Paradis triste

Lorsqu’un écrivain a derrière lui des dizaines d’ouvrages, il finit par disposer d’un lectorat qui le guette et le suit. S’instaure alors un dialogue implicite avec cette multitude silencieuse mais consentante, livre après livre. Pascal Quignard fait partie de ce type d’auteurs. Ses préoccupations comme la teinte de ses ouvrages forment un univers que l’on retrouve, inchangé, dans des ouvrages publiés tous les ans. La publication s’apparente à un rituel et la lecture à la retrouvaille d’une voix connue. Quignard semble d’ailleurs en être conscient, tant il aborde avec nonchalance ce dernier livre, sûr qu’il est d’être, de toute manière, écouté. Les assidus apprécieront certainement.

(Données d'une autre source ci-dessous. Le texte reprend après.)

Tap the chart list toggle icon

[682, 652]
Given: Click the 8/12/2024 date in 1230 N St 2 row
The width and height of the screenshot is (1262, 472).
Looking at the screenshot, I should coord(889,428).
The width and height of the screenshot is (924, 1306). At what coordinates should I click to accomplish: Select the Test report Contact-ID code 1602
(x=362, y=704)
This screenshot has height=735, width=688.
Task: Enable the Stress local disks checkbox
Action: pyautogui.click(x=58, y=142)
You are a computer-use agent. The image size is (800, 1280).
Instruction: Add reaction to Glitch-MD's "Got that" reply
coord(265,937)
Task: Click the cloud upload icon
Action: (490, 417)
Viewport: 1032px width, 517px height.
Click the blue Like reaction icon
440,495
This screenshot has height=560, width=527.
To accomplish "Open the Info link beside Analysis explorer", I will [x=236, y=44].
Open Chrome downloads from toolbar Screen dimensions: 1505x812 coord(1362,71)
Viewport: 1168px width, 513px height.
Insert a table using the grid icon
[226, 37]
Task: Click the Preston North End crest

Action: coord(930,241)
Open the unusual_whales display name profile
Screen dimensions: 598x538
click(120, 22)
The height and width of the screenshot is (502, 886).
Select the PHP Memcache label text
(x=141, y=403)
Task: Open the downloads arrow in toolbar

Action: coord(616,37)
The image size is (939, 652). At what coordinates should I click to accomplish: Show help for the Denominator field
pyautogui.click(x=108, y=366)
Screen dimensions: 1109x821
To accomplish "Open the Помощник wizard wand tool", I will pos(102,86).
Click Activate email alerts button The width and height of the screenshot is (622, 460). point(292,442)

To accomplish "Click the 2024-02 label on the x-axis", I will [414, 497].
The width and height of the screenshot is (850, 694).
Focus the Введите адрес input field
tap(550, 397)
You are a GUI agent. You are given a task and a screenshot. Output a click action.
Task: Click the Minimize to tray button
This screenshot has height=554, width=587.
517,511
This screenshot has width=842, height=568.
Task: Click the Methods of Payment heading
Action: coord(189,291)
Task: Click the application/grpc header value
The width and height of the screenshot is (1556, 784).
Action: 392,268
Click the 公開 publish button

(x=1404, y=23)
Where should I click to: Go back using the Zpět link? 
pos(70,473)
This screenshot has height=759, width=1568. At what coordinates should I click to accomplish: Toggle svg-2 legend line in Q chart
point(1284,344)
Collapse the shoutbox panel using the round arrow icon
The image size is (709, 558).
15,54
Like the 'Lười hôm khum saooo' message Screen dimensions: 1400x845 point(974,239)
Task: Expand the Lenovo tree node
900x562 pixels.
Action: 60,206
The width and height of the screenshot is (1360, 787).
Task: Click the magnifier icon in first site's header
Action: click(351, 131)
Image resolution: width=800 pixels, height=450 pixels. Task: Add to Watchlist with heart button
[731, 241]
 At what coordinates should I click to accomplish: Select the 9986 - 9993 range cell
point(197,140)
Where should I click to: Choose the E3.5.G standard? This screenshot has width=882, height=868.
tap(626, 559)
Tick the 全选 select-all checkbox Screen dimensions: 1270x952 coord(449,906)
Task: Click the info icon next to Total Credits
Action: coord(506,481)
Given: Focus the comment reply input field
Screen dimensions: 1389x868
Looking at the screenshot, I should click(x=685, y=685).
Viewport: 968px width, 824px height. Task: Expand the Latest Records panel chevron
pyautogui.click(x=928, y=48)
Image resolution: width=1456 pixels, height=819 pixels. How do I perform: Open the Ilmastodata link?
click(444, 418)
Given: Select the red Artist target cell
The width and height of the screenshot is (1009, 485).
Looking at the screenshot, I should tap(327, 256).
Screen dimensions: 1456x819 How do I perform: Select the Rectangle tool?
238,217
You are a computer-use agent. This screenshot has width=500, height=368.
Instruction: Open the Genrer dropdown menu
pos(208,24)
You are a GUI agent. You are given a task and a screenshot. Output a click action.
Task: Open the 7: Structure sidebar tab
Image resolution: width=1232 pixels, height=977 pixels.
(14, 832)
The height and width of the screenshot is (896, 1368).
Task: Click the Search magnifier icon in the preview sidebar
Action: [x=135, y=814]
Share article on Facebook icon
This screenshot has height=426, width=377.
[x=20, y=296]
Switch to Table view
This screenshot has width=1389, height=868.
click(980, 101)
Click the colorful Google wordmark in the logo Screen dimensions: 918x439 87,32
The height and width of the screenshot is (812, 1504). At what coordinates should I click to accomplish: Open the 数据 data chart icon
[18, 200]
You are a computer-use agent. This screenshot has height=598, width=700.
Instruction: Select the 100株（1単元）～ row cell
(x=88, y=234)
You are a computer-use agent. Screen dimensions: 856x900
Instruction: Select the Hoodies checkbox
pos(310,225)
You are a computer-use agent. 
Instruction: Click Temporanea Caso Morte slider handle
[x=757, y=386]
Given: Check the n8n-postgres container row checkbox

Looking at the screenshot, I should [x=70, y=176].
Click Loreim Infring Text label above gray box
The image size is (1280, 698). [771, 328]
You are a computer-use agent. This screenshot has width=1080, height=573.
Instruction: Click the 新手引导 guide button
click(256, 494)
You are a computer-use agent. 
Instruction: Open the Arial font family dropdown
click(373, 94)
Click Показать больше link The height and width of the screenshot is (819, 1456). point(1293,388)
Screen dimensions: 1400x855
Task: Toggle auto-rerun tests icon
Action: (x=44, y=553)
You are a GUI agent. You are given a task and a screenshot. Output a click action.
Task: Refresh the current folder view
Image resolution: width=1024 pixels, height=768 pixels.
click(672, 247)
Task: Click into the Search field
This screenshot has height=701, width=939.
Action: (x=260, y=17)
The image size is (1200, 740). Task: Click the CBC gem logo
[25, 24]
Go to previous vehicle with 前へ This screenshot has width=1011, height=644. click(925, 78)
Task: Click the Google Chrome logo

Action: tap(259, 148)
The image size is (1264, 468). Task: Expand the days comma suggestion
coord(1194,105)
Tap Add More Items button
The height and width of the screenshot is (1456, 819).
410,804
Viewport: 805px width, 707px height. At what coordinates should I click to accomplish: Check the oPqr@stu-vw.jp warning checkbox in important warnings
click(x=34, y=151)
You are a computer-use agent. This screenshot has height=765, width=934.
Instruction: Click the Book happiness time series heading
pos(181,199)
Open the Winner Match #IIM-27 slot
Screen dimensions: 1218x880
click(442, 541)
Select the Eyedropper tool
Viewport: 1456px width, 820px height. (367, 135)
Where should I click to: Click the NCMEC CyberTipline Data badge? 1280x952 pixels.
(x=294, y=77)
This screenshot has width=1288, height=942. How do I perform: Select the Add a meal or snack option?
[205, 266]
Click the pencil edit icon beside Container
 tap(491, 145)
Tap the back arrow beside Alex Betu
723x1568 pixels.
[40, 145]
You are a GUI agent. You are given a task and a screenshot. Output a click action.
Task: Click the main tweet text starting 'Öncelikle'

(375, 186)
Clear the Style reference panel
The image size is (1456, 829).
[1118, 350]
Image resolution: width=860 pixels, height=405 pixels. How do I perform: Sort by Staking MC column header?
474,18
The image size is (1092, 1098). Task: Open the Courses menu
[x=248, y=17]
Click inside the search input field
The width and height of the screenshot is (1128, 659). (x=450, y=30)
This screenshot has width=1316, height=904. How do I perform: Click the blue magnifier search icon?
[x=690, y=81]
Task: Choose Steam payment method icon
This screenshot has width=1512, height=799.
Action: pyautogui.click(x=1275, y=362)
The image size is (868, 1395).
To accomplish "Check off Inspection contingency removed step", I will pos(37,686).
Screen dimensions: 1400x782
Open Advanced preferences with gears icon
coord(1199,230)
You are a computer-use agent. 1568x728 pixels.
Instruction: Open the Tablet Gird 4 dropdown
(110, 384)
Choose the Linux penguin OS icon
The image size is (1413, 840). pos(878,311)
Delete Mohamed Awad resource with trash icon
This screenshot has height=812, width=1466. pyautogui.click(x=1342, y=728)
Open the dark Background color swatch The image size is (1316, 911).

Pascal Quignard, Dans ce jardin qu’on aimait. Grasset, 176 p. 17,50 €


Biographie documentée ou pièce de théâtre ? Un peu tout cela à la fois. Le révérend Simeon Pease Cheney a en tout cas bel et bien vécu au XIXe siècle sur la côte est des États-Unis. Il laissa à la postérité des Wood Notes Wild : Notations of Bird Music. Des chants d’oiseaux, notés par cet homme austère et animé d’un goût pour le nature. Un Thoreau mélomane. Il aurait aussi, selon l’auteur, affirmé : « Le seau, où la pluie s’égoutte, qui pleure sous la gouttière du zinc, près de la marche en pierre de la cuisine, est un psaume. » Encore mieux ! ce serait un annonciateur de la musique concrète, tapi dans une cure protestante de 1870 et exhumé par Quignard.

Pascal Quignard, Dans ce jardin qu’on aimait

Pascal Quignard © Jean-Luc Bertini

L’amorce intrigue évidemment, mais un peu trop. Car, en à peine quelques pages, le propos dérape vers le drame. Le révérend perd tôt son épouse adorée qui sans cesse se promenait et embellissait son jardin. Dans le deuil, ce dernier devient « merveilleux visage invieillissable ». Inutile de développer sur la filiation du mot « jardin » avec « paradis ». Et in Arcadia ego… Car la mort en couches de cette femme laisse une enfant qui se révèle plus tard trop belle et trop semblable à sa mère pour ne pas susciter des sentiments mêlés chez le malheureux Simeon. S’ensuivent des dialogues où le pathos serait supportable s’il avait une quelconque fonction narrative.

Dans la toute dernière partie du livre, la dimension musicale finit bien par ressurgir, mais trop tard. Comme si l’auteur se rappelait, ou avouait, que c’était bien là que gisait le véritable intérêt de son personnage et non pas dans cette histoire de deuil impossible et légué en héritage. Ce brouillage déçoit d’autant plus que Quignard a prouvé cette année dans une superbe pièce de théâtre qu’il avait des choses à dire sur les liens secrets entre les humains et leur infini « dehors » : faune, flore. Objets même. Sans doute aurait-il pu en dire plus sur Pease Cheney, cet homme frappé par le malheur qui avait repeuplé le monde en prenant le parti pris des choses.